"Recht" - was ist das eigentlich ?
Einleitung zur Diskussion im Forum Recht
am 26.10.99
Recht ist die Knautschzone zwischen Gewalt und
Harmoniebedürfnis.
(Recht ist nichts anderes als die
Gesamtheit der jeweils wirksamen "Kapitulations-", oder
Friedensbedingungen in einem Herrschaftsverhältnis)
(These des Initiators)
Zur Klarstellung: wir bemühen uns hier um den
Begriff des Rechts i.S. von Rechtsordnung,
nicht um individuelle Rechte oder „Gerechtigkeit".
Intuitiv ist wohl jeder, ob Laie oder Profi
gewappnet, mit einer erklärenden Vorstellung
vom Recht aufzuwarten. Ebenso dürften uns kaum Erklärungen begegnen, die
Anspruch
auf einige Allgemeingültigkeit erheben können oder gar definitorische
Qualität aufweisen.
Das Gegenteil von Unrecht, wäre eine ebenso
wohlfeile, wie unangreifbare Antwort, die
nichts weiter sagt, als das beides existiert, uns irgendwie geläufig
scheint und ein
Gegensatzpaar bildet.
Dementsprechend verbindet sich in unserer
Vorstellung das Symmetriebild von
Gleichgewichtigkeit, die Waage, das physikalische wie merkantile Symbol vom
Pol
zwischen entgegengesetzten Kräften.
Aus der Entwicklung des Einzelnen in der
Gemeinschaft, aus der Entwicklung der Familien,
Sippen, Völker im Verlauf der uns bekannten oder rekonstruierbaren Geschichte
entwickeln
sich Rechtsempfinden, Umgangsformen, Regeln, Verfassungen, Gebote, Institutionen
zu
deren Durchsetzung, Konservierung und Veränderung.

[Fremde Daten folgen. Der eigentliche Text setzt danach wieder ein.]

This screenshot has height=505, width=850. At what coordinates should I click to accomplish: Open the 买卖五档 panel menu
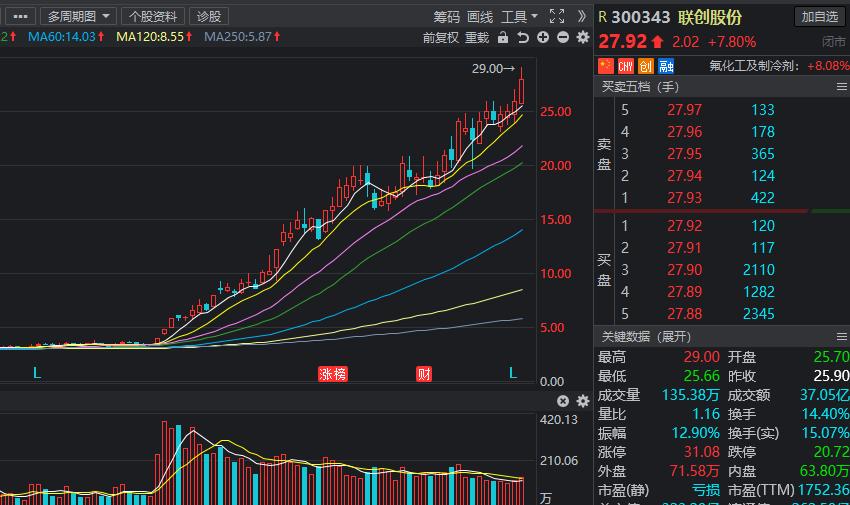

Wie aber läßt sich dieses Gebilde
"Recht" umschreiben. Fragt man nach dem Wesen von
Essen, so könnte eine Beschreibung beispielsweise lauten, es handele sich um
die mehr
oder weniger notwendige, ausreichende, genußvolle, auch ritualisierte
Nahrungsaufnahme
höherer Säugetiere. Die Antwort es handele sich um das Gegenteil von
Hunger hingegen
wäre etwas dürftig.
Was sagt die Rechtswissenschaft? Sie teilt
Ihre Antworten; die der Rechtsphilosophie, der
Rechtsgeschichte, der Rechtssoziologie beschäftigen sich mit Entstehung des
Rechts,
seiner Rolle und seinen Ausprägungen in der (jeweiligen) Gesellschaft.
Nach Hegel
konstituiert sich Recht aus der Idee des Rechts, über den Begriff des
Rechts (positives
Recht, Gesetze) zur (realen) Verwirklichung desselben.
Mit der Frage "was IST Recht" setzen
die Gelehrten sich ebenso geizig auseinander, wie
die Theologen mit der Frage "was IST Gott".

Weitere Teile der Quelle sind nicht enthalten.